(What to work on):
a) In the passage on audio in virtual displays, reproduce everything from "INTRODUCTION. A realistic" down to "and acoustic spaces.".
b) According to the passage on audio in virtual displays, what are subjective measures of fidelity prone to?
c) Go on with the passage on audio in virtual displays from the point where it stops.

INTRODUCTION. A realistic auditory environment can 
contribute to both the overall subjective sense of presence 
in a virtual display, and to a quantitative metric predicting 
human performance. Here, the role of audio in a virtual 
display and the importance of auditory-visual interaction 
are examined. Conjectures are proposed regarding the 
effectiveness of audio compared to visual information for 
creating a sensation of immersion, the frame of reference 
within a virtual display, and the compensation of visual 
fidelity by supplying auditory information. Future areas of 
research are outlined for improving simulations of virtual 
visual and acoustic spaces. 

DEFINITIONS OF VIRTUAL EVIRONMENT 
DISPLAY FIDELITY. Two commonly used approaches 
to measuring fidelity in virtual displays involve objective 
and subjective measures to assess operator performance 
[1], Subjective measures tend to be much more 
convenient but are prone to individual variation. Training 
and introduction of hierarchical ratings such as the 
Cooper-Harper scale of aircraft controllability [2] may 
address this problem. A scale adapted from this rating 
scale was applied by Ellis, et al. [3] for subjective 
estimates of the controllability of a virtual cursor used by 
subjects.

(Information provided):
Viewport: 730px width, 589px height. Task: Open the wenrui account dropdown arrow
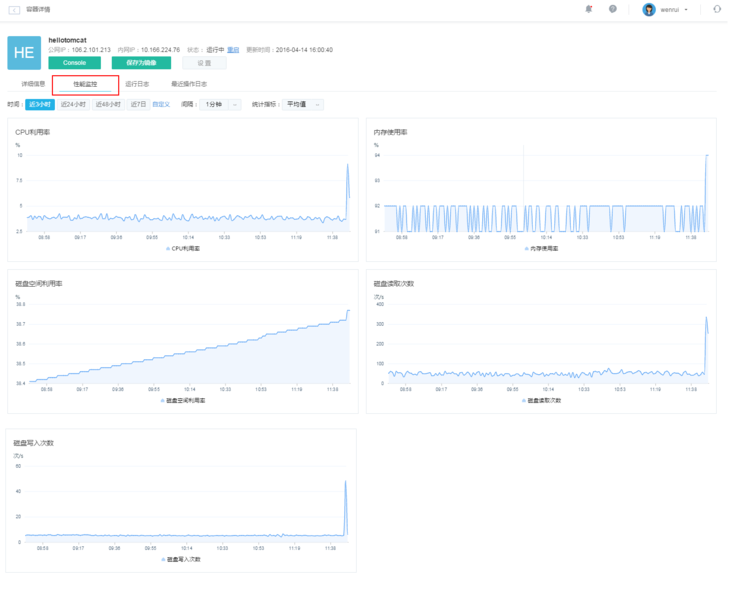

(Set of answers):
a)
INTRODUCTION. A realistic auditory environment can 
contribute to both the overall subjective sense of presence 
in a virtual display, and to a quantitative metric predicting 
human performance. Here, the role of audio in a virtual 
display and the importance of auditory-visual interaction 
are examined. Conjectures are proposed regarding the 
effectiveness of audio compared to visual information for 
creating a sensation of immersion, the frame of reference 
within a virtual display, and the compensation of visual 
fidelity by supplying auditory information. Future areas of 
research are outlined for improving simulations of virtual 
visual and acoustic spaces.

b) Individual variation.

c)
The alternative to subjective measurements of presence is 
to look specifically at operator performance within a 
complex task, such as driving a car or operating some 
other type of machinery. Perceptual simulation criteria 
can be established via psychophysical investigations, 
where performance and perception can be measured 
statistically. It is possible to test, for instance, the effect of 
diminishing update rates or sonic fidelity and evaluate the 
change in performance. One example of this is a “tracking 
task” described in Ellis, et al. [3]; see Figure 1. Another 
example is those studies that investigate degradation in 
auditory localization ability as a function of the fidelity of 
the simulation [4]. 

AUDITORY PRESENCE VERSUS AUDITORY 
VIRTUALIZATION. In attempting to describe levels of 
virtual acoustic simulation, one can define auditory 


presence to mean the ability to subjectively convince the 
user of their presence in an auditory environment. On the 
other hand, auditory virtualization refers to the ability to 
simulate an acoustic environment such that performance 
by the listener is indistinguishable from their performance 
in the real world. 

It is usually necessary to incorporate a high level of 
fidelity in a simulation to achieve auditory virtualization.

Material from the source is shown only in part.